The term that really applies is HEV, which stands for hybrid electric vehicle. These are the most fuel efficient vehicles available to most of us.
While the actual configuration may vary due to the manufacturer’s design intentions, they generally combine a small gasoline engine (by regular vehicle standards) with an electric motor.
While the gasoline engine does most of the locomotion at highway speeds, when less fuel is required, it’s also available to provide the extra power that the electric motor can’t provide or sustain for long.
The electric motor/battery combination can get the car moving in some cases, keep the systems going without the gas engine having to idle at stops like lights and driving, and can assist the gas engine as it powers the car. hybrid vehicle on the road. Not only is fuel saved while the electric motor keeps vehicle systems in what would normally be idle situations, but this means less pollution is emitted into the air, generally within the confines of our most polluted areas…our cities. .

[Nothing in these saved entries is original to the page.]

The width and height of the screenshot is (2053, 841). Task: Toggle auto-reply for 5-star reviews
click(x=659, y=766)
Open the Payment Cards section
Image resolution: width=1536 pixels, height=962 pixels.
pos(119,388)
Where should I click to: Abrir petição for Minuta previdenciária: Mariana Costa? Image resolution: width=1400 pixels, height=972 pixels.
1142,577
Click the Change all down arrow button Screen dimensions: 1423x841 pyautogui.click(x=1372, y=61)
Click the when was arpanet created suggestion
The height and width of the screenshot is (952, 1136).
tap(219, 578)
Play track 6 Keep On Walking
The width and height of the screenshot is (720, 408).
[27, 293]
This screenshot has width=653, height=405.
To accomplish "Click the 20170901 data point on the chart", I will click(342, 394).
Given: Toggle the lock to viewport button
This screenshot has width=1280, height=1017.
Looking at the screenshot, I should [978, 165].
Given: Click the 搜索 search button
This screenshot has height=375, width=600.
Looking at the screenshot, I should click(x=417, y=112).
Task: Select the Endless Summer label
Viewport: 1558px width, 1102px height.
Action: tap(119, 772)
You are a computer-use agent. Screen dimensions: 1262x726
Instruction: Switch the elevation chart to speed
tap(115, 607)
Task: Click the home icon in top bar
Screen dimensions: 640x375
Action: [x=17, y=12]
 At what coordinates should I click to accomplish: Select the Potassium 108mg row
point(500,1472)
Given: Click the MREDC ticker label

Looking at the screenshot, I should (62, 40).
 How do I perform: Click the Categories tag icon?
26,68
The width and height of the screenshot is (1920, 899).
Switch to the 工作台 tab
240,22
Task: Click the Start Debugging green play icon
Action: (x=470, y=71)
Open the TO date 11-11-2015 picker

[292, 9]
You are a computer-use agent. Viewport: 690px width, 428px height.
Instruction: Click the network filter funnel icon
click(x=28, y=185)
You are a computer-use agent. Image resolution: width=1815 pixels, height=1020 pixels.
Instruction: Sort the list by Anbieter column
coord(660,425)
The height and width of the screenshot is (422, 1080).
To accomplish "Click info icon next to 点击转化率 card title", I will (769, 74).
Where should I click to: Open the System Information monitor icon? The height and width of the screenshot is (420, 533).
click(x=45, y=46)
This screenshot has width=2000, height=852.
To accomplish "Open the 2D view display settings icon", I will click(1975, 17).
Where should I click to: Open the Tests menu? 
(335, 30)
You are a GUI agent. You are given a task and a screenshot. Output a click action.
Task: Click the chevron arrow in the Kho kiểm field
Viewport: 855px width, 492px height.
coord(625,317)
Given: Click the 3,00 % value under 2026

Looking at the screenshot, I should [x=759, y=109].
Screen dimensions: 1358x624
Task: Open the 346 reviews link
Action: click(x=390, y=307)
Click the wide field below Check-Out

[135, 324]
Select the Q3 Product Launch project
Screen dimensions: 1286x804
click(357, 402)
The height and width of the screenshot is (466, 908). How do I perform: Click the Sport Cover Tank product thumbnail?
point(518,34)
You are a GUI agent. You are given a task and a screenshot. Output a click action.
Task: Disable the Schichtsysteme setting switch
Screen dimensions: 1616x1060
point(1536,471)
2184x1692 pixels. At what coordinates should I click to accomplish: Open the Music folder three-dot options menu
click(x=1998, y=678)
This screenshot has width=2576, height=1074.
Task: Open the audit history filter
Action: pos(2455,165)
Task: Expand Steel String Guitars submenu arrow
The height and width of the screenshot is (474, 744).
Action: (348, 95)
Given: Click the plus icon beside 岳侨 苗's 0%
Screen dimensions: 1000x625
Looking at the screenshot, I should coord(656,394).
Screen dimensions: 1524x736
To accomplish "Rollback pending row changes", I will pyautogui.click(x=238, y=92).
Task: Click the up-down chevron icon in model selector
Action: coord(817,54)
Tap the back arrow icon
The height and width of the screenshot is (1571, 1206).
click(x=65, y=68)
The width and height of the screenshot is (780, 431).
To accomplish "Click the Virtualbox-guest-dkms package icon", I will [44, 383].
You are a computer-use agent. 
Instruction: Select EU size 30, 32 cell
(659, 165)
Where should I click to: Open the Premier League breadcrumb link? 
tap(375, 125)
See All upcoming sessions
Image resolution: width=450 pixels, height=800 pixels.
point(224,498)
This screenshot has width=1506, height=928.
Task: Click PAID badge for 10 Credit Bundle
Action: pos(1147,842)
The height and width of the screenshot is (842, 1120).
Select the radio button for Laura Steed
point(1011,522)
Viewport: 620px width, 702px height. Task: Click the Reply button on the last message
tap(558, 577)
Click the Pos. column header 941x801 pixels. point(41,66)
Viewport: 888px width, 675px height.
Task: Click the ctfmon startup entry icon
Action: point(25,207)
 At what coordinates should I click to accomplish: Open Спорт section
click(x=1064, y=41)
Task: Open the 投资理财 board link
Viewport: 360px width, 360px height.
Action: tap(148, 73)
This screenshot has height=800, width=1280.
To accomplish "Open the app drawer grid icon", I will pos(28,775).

During the rolling of the vehicle, particularly in situations of inertia, the battery that supplies energy to the electric motor is recharged. When braking at lower speeds (within town, stop-starts), regenerative braking is usually used to stop the car rather than the brakes themselves. In regenerative braking, the electric motor actually changes polarity, becoming an electrical generator that recharges the battery. This switch from engine to generator creates a reverse torque that is used to slow and stop the vehicle. At highway speeds, normal braking occurs.
Sometimes the charge inside the battery may drop below the required level and at such times the small petrol engine automatically turns on to recharge the battery.
However, even with hybrids, there are different types of vehicles to meet the needs of the consumer. There are hybrid SUVs, pickup trucks, and small and midsize sedans like the Toyota Prius, which is one of the most fuel-efficient hybrid vehicles available and gets an average of 50 MPG. Larger hybrid vehicles like SUVs and trucks tend to deliver fuel economy in a relative sense. The fuel economy of these larger hybrid vehicles tends to be about the same as that of a gasoline sedan.